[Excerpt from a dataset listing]
----
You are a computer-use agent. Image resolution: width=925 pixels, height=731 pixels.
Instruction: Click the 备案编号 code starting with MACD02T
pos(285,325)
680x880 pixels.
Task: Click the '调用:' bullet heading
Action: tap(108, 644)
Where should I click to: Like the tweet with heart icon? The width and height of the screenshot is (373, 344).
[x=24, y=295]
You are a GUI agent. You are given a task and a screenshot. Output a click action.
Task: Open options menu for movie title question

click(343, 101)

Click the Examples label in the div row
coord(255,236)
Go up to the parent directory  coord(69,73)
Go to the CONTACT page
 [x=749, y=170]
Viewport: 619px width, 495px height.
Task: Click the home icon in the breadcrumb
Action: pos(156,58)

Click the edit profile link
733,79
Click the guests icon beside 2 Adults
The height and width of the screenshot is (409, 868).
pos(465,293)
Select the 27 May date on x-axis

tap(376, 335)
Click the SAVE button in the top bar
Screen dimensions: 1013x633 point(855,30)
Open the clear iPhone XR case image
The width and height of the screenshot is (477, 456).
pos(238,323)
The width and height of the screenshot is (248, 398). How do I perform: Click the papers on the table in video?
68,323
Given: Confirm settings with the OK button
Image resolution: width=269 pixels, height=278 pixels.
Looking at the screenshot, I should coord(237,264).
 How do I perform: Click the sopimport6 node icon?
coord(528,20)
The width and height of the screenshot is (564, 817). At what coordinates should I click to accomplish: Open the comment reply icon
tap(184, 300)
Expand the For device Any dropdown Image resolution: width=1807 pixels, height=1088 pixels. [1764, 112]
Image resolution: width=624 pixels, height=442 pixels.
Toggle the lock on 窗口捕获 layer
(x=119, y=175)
----
* Direction:
Copy the listing above line for line, with no changes.

* Output:
You are a computer-use agent. Image resolution: width=925 pixels, height=731 pixels.
Instruction: Click the 备案编号 code starting with MACD02T
pos(285,325)
680x880 pixels.
Task: Click the '调用:' bullet heading
Action: tap(108, 644)
Where should I click to: Like the tweet with heart icon? The width and height of the screenshot is (373, 344).
[x=24, y=295]
You are a GUI agent. You are given a task and a screenshot. Output a click action.
Task: Open options menu for movie title question

click(343, 101)

Click the Examples label in the div row
coord(255,236)
Go up to the parent directory  coord(69,73)
Go to the CONTACT page
 [x=749, y=170]
Viewport: 619px width, 495px height.
Task: Click the home icon in the breadcrumb
Action: pos(156,58)

Click the edit profile link
733,79
Click the guests icon beside 2 Adults
The height and width of the screenshot is (409, 868).
pos(465,293)
Select the 27 May date on x-axis

tap(376, 335)
Click the SAVE button in the top bar
Screen dimensions: 1013x633 point(855,30)
Open the clear iPhone XR case image
The width and height of the screenshot is (477, 456).
pos(238,323)
The width and height of the screenshot is (248, 398). How do I perform: Click the papers on the table in video?
68,323
Given: Confirm settings with the OK button
Image resolution: width=269 pixels, height=278 pixels.
Looking at the screenshot, I should coord(237,264).
 How do I perform: Click the sopimport6 node icon?
coord(528,20)
The width and height of the screenshot is (564, 817). At what coordinates should I click to accomplish: Open the comment reply icon
tap(184, 300)
Expand the For device Any dropdown Image resolution: width=1807 pixels, height=1088 pixels. [1764, 112]
Image resolution: width=624 pixels, height=442 pixels.
Toggle the lock on 窗口捕获 layer
(x=119, y=175)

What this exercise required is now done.